▸ **PASSAGE SHOWN**
━━━━━━━━

Novak died early Tuesday morning at his home in Washington. He had been a columnist for the Chicago Sun-Times for decades as well as a prominent television commentator.

In recent years, he was perhaps best-known for being the first to publish the name of CIA operative Valerie Plame. He came under criticism from many for that column, which Novak said began "a long and difficult episode" in his career.

But while Novak for years carried the nickname of "Prince of Darkness" with pride, colleagues said his reputation was that of a hard-working and even-handed reporter. He was a columnist but strived to report original material in those columns.

"More than anyone else in journalism I admired the way he operated," the Weekly Standard's Fred Barnes said. "He was a conservative but he was always very tough on Republicans as well as Democrats, and he terrified a lot of politicians in town."

Novak was diagnosed with a brain tumor in July 2008, less than a week after he struck a pedestrian in downtown Washington with his Corvette and drove away.

━━━━━━━━

▸ **RECORDED INFORMATION**
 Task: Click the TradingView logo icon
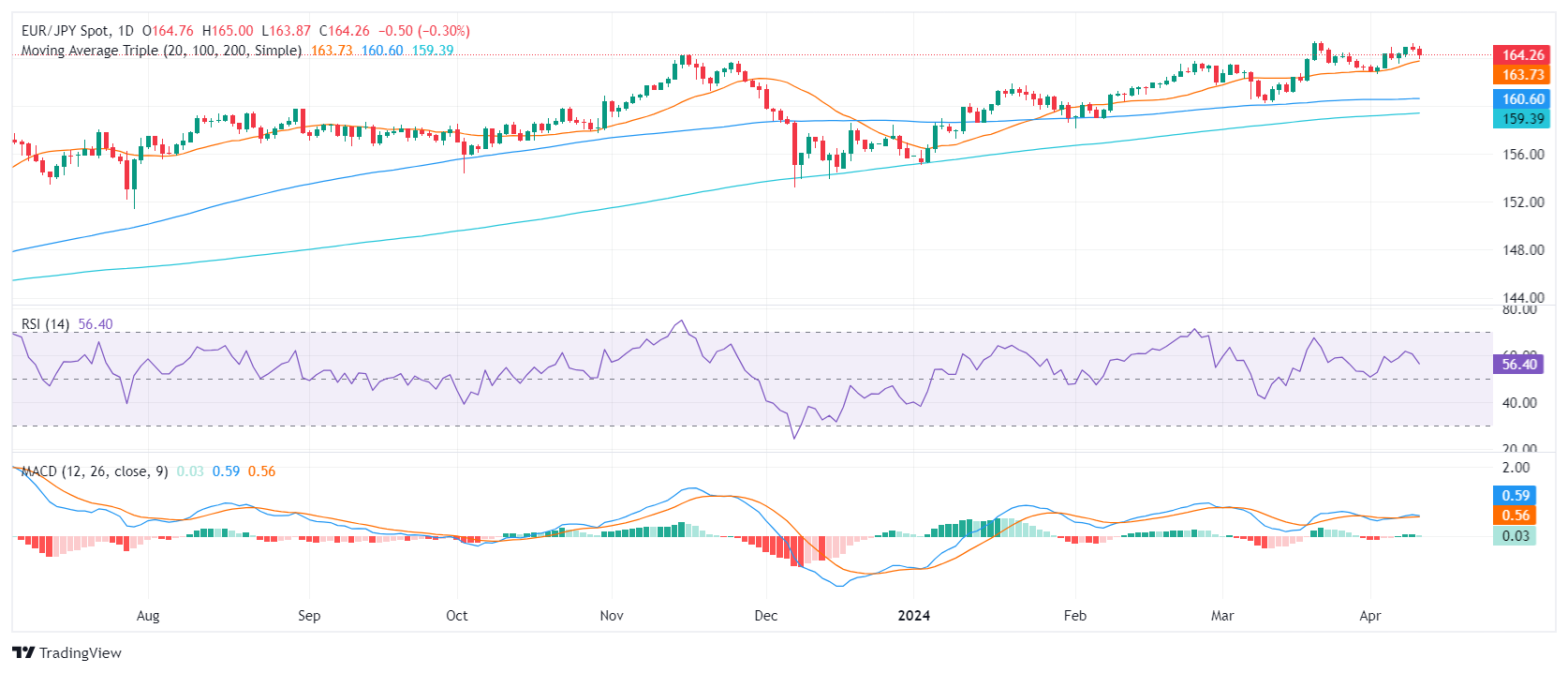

━━━━━━━━

▸ **EXERCISE TASKS**
(A) Please reproduce the part of the Novak passage that opens with the words "In recent years, he" and closes with "in his career.".
(B) Carry on the Novak passage from the point where it stops.
The listing comes from a separate source and has no connection to the Novak passage.

▸ **SOLVED PROBLEMS**
(A)
In recent years, he was perhaps best-known for being the first to publish the name of CIA operative Valerie Plame. He came under criticism from many for that column, which Novak said began "a long and difficult episode" in his career.

(B)
Novak, editor of the Evans-Novak Political Report, was well known as a co-host of several of CNN's political talk shows, where he often jousted with liberal guests from 1980 to 2005 -- among the shows was "Crossfire." He was also an occasional contributor to FOX News.

"I had a terrific time fulfilling all my youthful dreams and at the same time making life miserable for hypocritical, posturing politicians and, I hope, performing a service for my country," Novak wrote in his memoir, "The Prince of Darkness: 50 Years Reporting in Washington."

"He loved being a journalist, he loved journalism, he loved his country and his family," his wife Geraldine Novak told The AP.

Novak wrote in his book about often giving politicians the choice of being a source or a target, a strategy that often produced scoops for his column.

Among those scoops included a 2003 column in which he outed Plame as a CIA agent. The article was published eight days after Plame's husband, Joseph Wilson, said the Bush administration had twisted prewar intelligence to exaggerate the Iraqi threat of nuclear weapons.

Citing two Bush administration officials, Novak revealed Plame worked for the CIA on weapons of mass destruction. That blew her cover as a CIA operative and led to the investigation of who leaked that information, and eventually to the conviction of I. Lewis "Scooter" Libby, Vice President Dick Cheney's former chief of staff.

Libby was convicted on perjury charges, though, and not implicated as the leak. Former Deputy Secretary of State Richard Armitage later admitted to being the source of the leak.

Libby's prison sentence was later commuted by President Bush.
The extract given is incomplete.